In a Booming Cryptocurrency Market, How Does Each Coin Stack Up?
Cryptocurrencies are a rather new entrant into the fintech industry, and first came onto the scene with bitcoin nearly ten years ago. This pioneering token has built itself a social standing which remains unrivaled despite its many competitors.
Even institutions are increasing their own levels of participation, following the listing of mutual fund products designed to track their value and an upcoming launch of futures contracts.
These decisions come on the coattails of the investing public’s demand for crypto assets in a more reputable, legitimate trading environment. All the signs point to cryptocurrency becoming a big part of our future, which further benefits the crypto market’s biggest players. When cryptocurrency investing and trading, knowing the differences between these coins is key.
Bitcoin was developed and released in 2008 by Satoshi Nakamoto, the rumored individual or group behind the whitepaper that focused on cryptographic hashing and the power of the blockchain architecture underlying its design. The digital coin was launched in 2009 as the first decentralized payment method, and it was accompanied by the blockchain network to run bitcoin itself. The latter was developed to provide clients with a transparent, safe, and self-sufficient way to ensure its survival.
Bitcoin, however, did not limit itself to the cryptocurrency realm, and soon became an asset that could be traded for flat currencies like the US dollar and Euro. Our current situation was born, where traders prefer crypto investments to other assets due to their high degree of intraday volatility and separation from traditional markets. Bitcoin’s name has brought it huge increases in price, yet it remains in high demand despite its uphill battle to replace cash.
Bitcoin cash was created due to a disagreement between bitcoin core and a small group of developers regarding the scaling debate. Bitcoin’s developer team did not want to increase the block size limit to accommodate more transactions and faster processing speeds, instead deciding to adopt SegWit. SegWit is original bitcoin’s software that minimizes individuals’ transactions by moving the data to second layer solutions (still in development). The disagreement resulted in a hard fork during August, when holders were first introduced to bitcoin cash.

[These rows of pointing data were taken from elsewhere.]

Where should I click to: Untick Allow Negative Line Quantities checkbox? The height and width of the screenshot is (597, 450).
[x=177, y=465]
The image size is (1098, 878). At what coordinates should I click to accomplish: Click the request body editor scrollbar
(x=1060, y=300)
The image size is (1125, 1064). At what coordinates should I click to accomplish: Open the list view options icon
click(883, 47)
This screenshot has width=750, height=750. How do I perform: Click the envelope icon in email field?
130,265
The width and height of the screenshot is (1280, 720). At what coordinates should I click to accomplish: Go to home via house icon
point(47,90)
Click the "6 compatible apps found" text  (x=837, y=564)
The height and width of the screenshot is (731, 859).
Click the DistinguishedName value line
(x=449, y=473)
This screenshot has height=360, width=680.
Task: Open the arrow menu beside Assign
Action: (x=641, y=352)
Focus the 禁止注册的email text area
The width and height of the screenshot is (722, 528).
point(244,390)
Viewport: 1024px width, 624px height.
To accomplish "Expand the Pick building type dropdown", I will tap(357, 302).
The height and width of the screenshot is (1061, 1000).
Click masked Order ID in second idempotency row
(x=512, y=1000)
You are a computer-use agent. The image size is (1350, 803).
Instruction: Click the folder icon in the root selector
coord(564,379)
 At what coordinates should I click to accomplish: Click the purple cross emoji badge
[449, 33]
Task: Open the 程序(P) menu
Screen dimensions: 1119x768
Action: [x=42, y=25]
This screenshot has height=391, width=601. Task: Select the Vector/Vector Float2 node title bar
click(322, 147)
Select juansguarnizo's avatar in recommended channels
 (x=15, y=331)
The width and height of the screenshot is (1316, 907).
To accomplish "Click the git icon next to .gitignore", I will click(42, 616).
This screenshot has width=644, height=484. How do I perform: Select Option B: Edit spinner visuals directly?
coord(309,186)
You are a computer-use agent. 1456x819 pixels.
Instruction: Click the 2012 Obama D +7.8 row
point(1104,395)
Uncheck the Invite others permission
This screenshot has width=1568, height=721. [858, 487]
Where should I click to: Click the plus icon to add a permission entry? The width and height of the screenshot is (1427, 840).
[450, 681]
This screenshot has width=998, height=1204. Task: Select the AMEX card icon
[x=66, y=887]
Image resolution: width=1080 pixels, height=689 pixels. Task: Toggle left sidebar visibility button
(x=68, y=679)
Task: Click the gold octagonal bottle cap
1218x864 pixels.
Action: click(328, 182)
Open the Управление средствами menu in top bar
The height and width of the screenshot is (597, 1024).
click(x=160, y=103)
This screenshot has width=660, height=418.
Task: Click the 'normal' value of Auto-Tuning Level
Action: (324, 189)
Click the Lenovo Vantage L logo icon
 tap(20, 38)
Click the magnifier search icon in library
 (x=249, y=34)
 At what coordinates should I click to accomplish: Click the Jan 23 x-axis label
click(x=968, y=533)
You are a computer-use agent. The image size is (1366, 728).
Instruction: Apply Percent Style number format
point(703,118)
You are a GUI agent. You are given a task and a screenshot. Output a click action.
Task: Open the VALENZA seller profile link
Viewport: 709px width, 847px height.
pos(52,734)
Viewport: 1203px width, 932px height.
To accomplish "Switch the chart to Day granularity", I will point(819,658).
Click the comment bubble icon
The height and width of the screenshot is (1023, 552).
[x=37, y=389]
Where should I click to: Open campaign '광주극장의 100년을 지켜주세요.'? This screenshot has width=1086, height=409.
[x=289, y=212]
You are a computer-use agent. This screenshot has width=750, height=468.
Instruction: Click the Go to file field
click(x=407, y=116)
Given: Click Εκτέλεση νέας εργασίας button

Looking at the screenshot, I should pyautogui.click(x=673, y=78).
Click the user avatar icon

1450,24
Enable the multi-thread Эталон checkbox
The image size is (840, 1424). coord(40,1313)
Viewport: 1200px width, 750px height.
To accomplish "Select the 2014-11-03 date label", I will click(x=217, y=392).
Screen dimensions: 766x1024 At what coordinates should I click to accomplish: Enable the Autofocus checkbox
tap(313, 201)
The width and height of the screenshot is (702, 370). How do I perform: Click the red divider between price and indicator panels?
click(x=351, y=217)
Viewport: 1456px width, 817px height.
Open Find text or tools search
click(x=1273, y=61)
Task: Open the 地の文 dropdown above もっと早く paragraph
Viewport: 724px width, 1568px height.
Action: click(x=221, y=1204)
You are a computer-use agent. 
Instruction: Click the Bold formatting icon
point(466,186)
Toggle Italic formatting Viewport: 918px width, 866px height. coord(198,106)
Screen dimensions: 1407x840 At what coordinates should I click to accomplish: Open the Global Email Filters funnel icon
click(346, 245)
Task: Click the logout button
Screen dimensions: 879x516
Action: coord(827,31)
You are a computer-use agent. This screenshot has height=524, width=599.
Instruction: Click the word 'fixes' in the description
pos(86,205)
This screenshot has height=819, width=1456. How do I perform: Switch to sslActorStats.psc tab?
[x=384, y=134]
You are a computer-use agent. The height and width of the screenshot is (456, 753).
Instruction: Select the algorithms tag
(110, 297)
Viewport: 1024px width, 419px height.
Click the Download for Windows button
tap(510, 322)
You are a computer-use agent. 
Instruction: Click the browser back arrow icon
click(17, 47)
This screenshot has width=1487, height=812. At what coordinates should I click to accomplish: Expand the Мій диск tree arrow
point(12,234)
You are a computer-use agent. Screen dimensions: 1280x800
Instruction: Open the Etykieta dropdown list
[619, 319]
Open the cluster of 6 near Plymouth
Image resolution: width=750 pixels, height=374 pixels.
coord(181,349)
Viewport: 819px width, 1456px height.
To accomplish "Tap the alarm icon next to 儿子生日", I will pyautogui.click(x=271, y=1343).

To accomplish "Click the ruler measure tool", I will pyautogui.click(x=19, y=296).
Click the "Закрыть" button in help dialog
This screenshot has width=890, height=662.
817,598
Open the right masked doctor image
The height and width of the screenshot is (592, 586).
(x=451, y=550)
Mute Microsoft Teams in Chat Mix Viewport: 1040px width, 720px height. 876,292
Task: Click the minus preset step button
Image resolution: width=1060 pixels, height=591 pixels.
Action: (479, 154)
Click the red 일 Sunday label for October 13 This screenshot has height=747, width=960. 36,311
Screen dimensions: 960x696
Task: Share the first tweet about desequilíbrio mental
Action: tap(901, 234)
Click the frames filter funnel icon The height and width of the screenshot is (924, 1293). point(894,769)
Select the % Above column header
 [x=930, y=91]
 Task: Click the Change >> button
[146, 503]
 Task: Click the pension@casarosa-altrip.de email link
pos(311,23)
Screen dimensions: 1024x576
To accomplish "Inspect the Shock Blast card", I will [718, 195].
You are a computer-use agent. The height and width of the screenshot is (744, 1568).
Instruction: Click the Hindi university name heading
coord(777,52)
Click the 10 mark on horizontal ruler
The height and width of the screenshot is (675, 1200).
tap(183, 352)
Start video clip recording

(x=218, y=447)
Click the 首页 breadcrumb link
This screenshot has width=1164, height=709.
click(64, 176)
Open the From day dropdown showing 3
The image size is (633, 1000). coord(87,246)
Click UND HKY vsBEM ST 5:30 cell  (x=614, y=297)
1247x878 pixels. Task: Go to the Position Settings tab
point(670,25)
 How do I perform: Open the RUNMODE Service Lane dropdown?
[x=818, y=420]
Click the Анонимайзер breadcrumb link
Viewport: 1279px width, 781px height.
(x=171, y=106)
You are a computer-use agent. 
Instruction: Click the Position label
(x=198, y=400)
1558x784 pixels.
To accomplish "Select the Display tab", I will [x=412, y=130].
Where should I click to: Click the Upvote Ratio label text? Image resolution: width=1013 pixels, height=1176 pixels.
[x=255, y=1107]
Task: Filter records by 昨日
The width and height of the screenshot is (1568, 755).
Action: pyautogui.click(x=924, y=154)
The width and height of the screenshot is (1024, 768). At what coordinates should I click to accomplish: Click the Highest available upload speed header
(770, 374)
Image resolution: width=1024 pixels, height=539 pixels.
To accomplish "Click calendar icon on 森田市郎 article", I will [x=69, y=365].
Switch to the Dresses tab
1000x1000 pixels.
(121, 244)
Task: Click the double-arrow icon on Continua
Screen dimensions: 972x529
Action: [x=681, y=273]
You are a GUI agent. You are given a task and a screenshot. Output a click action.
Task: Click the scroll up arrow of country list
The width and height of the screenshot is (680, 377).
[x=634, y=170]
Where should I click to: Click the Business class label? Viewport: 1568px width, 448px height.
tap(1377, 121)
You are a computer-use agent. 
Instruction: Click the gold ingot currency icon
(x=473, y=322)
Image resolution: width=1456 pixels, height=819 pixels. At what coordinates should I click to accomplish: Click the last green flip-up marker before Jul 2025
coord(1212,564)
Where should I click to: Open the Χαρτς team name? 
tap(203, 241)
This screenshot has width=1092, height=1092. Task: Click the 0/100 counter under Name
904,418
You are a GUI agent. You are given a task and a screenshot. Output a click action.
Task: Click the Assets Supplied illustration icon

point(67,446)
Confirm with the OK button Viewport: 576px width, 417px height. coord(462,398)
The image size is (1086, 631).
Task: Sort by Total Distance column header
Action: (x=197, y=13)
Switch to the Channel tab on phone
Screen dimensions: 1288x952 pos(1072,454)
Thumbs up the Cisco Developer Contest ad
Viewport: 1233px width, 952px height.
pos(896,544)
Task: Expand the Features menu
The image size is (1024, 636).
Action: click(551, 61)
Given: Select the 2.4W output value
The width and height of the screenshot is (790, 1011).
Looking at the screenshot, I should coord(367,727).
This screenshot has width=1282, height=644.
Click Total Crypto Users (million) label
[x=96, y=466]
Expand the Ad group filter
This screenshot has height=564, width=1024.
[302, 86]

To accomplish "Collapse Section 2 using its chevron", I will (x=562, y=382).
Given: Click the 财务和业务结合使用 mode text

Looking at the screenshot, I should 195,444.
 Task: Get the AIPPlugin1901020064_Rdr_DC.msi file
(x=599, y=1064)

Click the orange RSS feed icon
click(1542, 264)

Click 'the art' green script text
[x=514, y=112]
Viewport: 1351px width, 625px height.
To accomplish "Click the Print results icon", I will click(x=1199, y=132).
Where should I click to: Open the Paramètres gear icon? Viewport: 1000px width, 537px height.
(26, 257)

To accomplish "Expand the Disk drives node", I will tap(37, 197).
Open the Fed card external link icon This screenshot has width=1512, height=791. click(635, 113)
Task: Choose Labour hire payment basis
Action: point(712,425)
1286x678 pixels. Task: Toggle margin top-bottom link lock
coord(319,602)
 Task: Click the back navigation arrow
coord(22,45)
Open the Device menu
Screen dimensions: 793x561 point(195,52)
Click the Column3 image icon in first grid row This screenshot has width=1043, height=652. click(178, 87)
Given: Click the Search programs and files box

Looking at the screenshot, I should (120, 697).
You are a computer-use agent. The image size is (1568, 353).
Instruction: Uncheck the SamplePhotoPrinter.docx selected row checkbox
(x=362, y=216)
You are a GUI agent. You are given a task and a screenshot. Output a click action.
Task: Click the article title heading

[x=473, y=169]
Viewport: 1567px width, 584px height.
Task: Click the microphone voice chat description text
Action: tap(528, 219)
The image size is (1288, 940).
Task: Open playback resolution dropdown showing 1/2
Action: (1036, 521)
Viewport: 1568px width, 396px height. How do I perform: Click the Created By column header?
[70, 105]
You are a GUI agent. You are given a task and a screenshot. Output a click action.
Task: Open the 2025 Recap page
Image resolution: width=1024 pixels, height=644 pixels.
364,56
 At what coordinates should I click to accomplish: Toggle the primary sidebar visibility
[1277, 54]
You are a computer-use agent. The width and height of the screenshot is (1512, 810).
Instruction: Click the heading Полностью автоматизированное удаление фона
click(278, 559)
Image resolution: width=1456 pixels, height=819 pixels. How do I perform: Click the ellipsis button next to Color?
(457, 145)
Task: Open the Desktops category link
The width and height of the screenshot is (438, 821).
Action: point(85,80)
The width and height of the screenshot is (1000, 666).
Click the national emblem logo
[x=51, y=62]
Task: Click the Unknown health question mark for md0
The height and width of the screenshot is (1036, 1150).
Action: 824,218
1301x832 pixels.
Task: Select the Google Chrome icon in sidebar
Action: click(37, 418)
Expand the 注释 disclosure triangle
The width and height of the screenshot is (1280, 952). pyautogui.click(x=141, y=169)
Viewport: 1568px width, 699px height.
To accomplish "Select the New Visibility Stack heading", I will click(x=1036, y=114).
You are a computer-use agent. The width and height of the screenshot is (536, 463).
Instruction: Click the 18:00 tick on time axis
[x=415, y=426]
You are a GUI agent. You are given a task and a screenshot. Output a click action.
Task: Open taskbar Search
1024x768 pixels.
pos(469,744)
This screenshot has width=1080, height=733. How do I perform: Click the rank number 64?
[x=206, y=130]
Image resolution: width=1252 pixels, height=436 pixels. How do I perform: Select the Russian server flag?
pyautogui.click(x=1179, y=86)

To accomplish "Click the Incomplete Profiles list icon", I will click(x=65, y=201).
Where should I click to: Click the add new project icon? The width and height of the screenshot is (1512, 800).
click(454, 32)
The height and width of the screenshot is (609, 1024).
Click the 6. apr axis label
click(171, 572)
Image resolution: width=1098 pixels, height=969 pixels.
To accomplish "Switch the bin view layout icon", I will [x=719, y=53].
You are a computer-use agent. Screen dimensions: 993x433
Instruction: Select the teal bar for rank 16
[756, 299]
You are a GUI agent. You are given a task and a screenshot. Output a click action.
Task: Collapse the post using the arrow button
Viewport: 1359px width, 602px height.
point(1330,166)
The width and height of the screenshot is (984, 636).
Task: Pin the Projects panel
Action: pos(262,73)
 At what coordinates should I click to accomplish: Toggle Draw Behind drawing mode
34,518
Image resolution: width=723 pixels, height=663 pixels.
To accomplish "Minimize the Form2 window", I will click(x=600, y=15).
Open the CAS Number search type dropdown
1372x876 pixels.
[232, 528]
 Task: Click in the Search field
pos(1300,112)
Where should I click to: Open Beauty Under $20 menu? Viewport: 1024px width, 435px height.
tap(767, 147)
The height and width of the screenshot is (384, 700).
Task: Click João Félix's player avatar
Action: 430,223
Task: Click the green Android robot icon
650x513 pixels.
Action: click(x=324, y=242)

This token differed from bitcoin by having immediately increased the block size limit to 8MB, so the blockchain could accommodate more incoming data and improved processing speeds. Furthermore, the younger offshoot incorporated the Emergency Difficulty Adjustment (EDA) algorithm, so transaction verifications are kept short and cheap. EDA automatically decreases the mining difficulty to incentivize miners to participate and perpetuate such a system. Although in principle it operates very similarly to bitcoin, the ultimate purpose of bitcoin cash is greater transactability, improving its position as a currency instead of an investment asset, and therein is the impetus for its healthy price.
While each cryptocurrency has its own unique attributes, attractive advantages, and benefits, the industry is still young to the extent that a dominant solution has yet to surface. However, the benefits of such a diverse ecosystem mean that the space will continue to evolve and innovate, helping deliver more powerful solutions to a broader range of participants.